- WHAT THIS TASK INVOLVES -
Extract every line starting at the line that contains "Diligencia exposición al" and ending with the final line of the data, inclusive; give only those lines, word for word.

(MATERIAL PROVIDED Opens)

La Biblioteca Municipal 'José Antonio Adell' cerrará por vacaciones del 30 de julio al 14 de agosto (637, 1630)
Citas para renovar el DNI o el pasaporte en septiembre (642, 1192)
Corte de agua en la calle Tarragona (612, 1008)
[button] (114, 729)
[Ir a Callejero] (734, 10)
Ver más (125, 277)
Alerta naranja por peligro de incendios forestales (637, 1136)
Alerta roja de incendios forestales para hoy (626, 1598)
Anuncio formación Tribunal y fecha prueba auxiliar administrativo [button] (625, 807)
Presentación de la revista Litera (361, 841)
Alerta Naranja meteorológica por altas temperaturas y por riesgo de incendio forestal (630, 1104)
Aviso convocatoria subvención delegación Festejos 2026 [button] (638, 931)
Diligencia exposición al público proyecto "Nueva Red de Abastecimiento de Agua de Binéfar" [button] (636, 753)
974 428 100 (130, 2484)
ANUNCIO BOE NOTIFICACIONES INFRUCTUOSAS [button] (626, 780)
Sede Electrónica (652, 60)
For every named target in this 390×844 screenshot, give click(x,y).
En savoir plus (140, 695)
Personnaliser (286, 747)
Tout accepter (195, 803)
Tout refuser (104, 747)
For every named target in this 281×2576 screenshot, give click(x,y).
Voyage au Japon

(MATERIAL PROVIDED Closes)

- ANSWER TO THE PROBLEM -
Diligencia exposición al público proyecto "Nueva Red de Abastecimiento de Agua de Binéfar" [button] (636, 753)
974 428 100 (130, 2484)
ANUNCIO BOE NOTIFICACIONES INFRUCTUOSAS [button] (626, 780)
Sede Electrónica (652, 60)
For every named target in this 390×844 screenshot, give click(x,y).
En savoir plus (140, 695)
Personnaliser (286, 747)
Tout accepter (195, 803)
Tout refuser (104, 747)
For every named target in this 281×2576 screenshot, give click(x,y).
Voyage au Japon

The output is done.